• _Instructions for the task_
With pictures left out, set down exactly the lines from the line containing "Screen dimensions: 218x189" through the last line of the data.

Given data START

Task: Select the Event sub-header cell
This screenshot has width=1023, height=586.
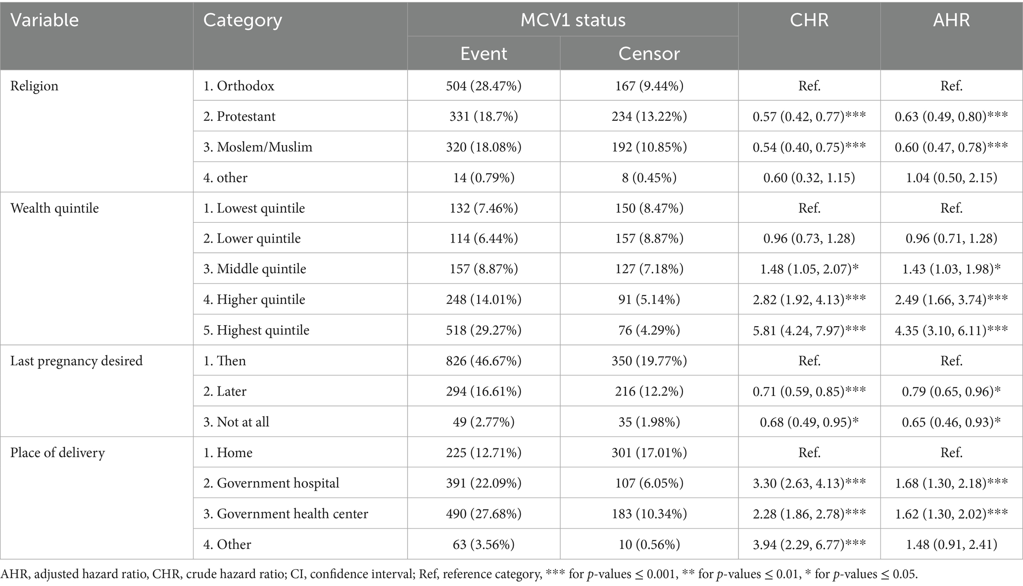Action: [x=484, y=53]
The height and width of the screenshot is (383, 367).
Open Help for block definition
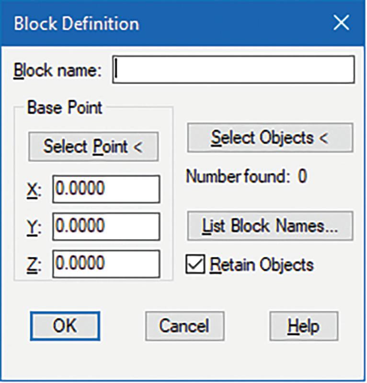point(304,327)
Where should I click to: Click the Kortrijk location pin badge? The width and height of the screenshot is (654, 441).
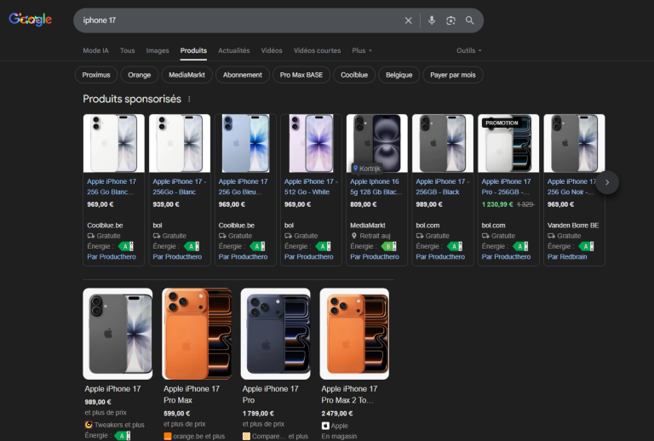point(366,169)
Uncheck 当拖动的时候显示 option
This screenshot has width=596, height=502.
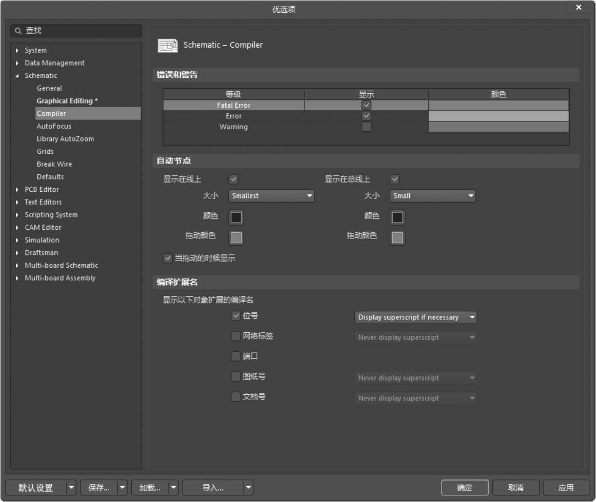coord(168,258)
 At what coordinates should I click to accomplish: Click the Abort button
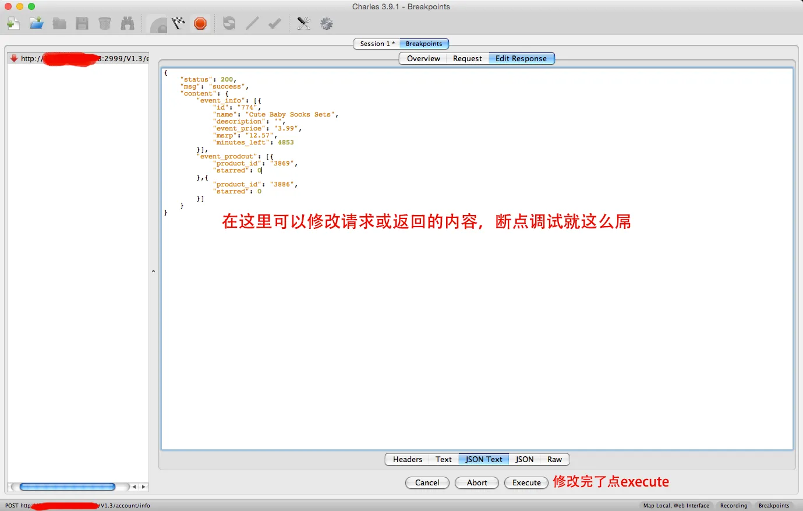tap(476, 482)
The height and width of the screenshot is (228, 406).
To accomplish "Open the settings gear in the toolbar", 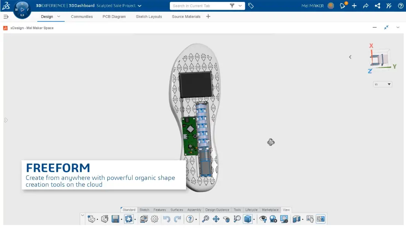I will point(154,219).
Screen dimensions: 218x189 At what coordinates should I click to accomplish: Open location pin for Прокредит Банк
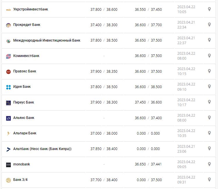coord(209,25)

Given data END

• _Answer space_
Screen dimensions: 218x189 At what coordinates should I click to accomplish: Open location pin for Прокредит Банк
coord(209,25)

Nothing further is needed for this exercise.